▶ [Work instructions]:
Search the records for "computer". Copy every line where it appears.

__________

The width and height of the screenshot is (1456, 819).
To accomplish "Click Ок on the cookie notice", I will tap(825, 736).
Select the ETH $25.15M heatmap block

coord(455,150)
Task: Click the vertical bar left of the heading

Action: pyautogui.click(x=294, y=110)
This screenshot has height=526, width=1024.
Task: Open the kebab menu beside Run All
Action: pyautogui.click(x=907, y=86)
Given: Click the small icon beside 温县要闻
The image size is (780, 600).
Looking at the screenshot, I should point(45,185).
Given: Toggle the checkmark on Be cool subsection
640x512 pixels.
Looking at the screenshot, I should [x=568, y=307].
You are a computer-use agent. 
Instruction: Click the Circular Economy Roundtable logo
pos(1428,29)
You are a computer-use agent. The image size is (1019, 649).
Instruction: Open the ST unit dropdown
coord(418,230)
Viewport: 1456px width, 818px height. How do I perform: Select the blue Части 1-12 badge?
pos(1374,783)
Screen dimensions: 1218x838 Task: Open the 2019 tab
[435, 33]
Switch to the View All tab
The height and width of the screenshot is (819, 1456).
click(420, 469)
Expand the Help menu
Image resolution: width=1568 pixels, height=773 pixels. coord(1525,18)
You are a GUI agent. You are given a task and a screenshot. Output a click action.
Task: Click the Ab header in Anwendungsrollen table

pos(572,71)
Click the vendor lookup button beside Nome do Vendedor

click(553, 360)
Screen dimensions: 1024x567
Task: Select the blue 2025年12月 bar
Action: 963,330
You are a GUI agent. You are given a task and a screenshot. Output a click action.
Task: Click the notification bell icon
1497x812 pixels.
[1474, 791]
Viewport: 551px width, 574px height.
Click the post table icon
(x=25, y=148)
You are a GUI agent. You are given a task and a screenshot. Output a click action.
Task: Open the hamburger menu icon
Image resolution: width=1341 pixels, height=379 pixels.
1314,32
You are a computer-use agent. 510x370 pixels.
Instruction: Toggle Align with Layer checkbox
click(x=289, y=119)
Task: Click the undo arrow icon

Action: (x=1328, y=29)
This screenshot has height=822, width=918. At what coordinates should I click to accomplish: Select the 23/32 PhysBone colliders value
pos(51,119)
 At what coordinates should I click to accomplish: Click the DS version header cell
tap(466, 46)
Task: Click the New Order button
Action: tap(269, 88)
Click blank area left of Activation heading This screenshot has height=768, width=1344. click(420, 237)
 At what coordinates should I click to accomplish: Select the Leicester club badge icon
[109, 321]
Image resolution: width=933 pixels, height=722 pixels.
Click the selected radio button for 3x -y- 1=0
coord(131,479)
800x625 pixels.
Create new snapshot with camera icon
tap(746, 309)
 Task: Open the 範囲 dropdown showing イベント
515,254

__________

▶ [Solution below]:
You are a computer-use agent. 
You are a computer-use agent. The image size is (1019, 649).
You are a computer-use agent. 510x370 pixels.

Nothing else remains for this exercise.